### About this task
Report how many lines of the records below include the word "Agua". Give nothing but the number.

+++ Materials provided +++

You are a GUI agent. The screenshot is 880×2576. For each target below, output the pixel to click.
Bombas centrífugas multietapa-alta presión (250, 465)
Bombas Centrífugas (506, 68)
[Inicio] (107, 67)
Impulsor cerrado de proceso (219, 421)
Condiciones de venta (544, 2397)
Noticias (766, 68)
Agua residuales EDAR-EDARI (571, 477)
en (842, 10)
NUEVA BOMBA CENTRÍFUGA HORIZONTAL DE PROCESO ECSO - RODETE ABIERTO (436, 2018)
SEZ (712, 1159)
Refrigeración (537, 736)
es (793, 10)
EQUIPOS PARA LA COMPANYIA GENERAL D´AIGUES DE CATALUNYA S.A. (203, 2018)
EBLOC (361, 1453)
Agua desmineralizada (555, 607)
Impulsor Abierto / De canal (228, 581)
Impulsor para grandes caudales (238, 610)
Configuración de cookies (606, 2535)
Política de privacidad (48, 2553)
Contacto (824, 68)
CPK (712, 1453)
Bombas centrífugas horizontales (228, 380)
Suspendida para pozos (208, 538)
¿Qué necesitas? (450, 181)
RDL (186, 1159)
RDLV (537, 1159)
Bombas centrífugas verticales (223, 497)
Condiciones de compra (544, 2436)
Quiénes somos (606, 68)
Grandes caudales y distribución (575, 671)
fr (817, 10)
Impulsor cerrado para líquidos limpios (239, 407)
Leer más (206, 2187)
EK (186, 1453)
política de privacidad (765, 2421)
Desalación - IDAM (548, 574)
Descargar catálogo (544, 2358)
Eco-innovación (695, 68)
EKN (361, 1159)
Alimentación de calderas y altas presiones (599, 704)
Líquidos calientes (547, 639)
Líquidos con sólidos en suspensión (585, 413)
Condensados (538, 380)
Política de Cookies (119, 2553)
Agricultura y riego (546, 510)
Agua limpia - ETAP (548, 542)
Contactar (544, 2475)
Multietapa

+++

### Your response
3